Somewhat to his relief, Phoebe patently agreed. The instant she saw him approaching across the Flemings’ lawn, she stopped and stared, her eyes widening first in stunned surprise, then in startled speculation.

He’d forgotten how easy to read she was; he prayed he was the only one viewing the open book of her intentions.

“What are you doing here?” Despite the words, her tone made her underlying hopes abundantly clear.

He took the hand she instinctively offered, bowed, then, straightening, set her fingers on his sleeve. Turning, he surveyed the assembled horde. “I haven’t attended a function like this for over eleven years. I assume it’s still permissible for couples to stroll the gardens?”

“Well, yes.” Phoebe blinked, then let her gaze wander over the guests, the multitude of fashionable young ladies and eligible young gentlemen promenading on the lawn, the matrons and older ladies gathered in chairs and idling groups about its edge, while she imagined…“But you can’t mean to…to slip away and engage in…here?”

Looking up, she met his green eyes; what she saw there made her heart stutter.

Holding her gaze, he arched a brow. “Why not?”

She blinked again and looked away—from those too-knowing eyes and the too-tempting suggestion lurking in their depths. “I…ah…”

“Don’t you wish to?” His voice had lowered to that seductive tone that invariably sent a delicious shiver down her spine.

She pressed her lips tight against a telling urge to blurt, “Yes, of course,” and forced herself to try at least to think.

He shifted nearer. “Last night the soprano’s last song wasn’t long enough—we could, I thought, continue with the discoveries her brevity forced us to curtail.”

Every syllable of the illicit invitation echoed evocatively through her whirling mind, distracting, luring….

She looked across the lawn to where Edith, Audrey, and three of their dearest friends were engrossed in conversation, studiously not glancing their way—as if they hadn’t noticed him, a dark and dangerous predator, stalking over the sward to corner her. “I’m positive—” She broke off, cleared her throat, then continued more firmly, “I’m positive that slipping away privately will be considered too fast.”

He’d followed her gaze to the congregation of matrons and chaperones; now he snorted. “Phoebe, not one of them expects us to stay here and chat and exchange inanities with the rest. They know—or hope they do—why I’m here. They’re going to be far more disappointed if we don’t disappear for a half hour or so than if we do.”

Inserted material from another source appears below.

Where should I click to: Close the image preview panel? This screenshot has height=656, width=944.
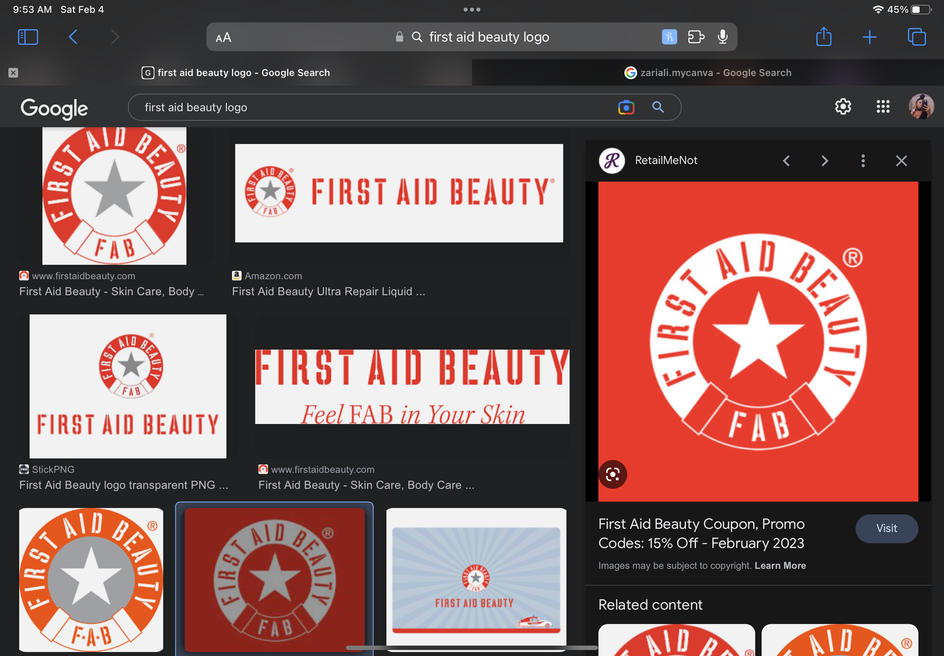point(901,161)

She had a sneaking suspicion he was right. She met his eyes. “Why do they think you’re here?”

“To seduce you, of course.” The look he bent on her suggested she was being willfully obtuse. “You’re twenty-five, well born and well dowered. In their eyes, it’s past time someone did.”

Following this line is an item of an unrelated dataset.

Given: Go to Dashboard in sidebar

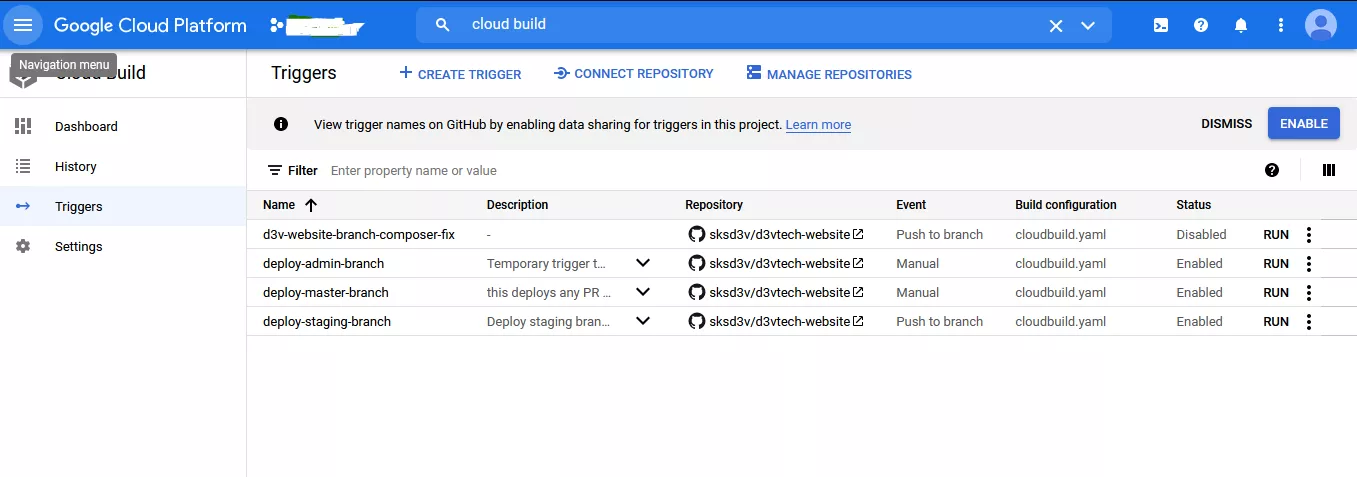Looking at the screenshot, I should click(x=86, y=127).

She held his gaze, knowing that he might well be right—in one sense. Her aunt, her godmother, and the others might indeed hope a gentleman like Deverell would sweep her off her feet—even through seduction—but they would, of course, assume that the end result would be wedding bells.

But she’d said no to marriage and had meant it; she was certain he hadn’t forgotten. He’d accepted her stance and offered a liaison instead. What if…? What would they, and the ton, think later?

Did she care?

More to the point, what was the alternative? To endure another night racked with the same restless longing as the last?

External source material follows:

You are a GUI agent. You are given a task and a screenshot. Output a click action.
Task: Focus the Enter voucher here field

Her gaze locked in the green of his, she cleared her throat. Nodded. “All right.” She glanced at the assembled guests. “But how?”

Her life was her own to live as she saw fit.

“Simple.” His hand trapping hers on his sleeve, he turned her away from the lawn. “This way.”

He steered her to where a path led between thick borders backed by dense shrubbery. “Allow me to conduct you on a tour of the delights to be found in such a pleasantly sculpted landscape. Did you know these gardens were originally laid out by Capability Brown?”

“No.” She glanced at him. “Were they?”

He nodded. “Luckily for us, less so for Mr. Brown, the Lady Fleming of the time developed an irrational dislike of his open spaces. So she filled them in—with trees and flowerbeds and shrubs, with streams and gardens of this type and that, all interconnecting.” He caught her gaze. “The perfect landscape for seduction.”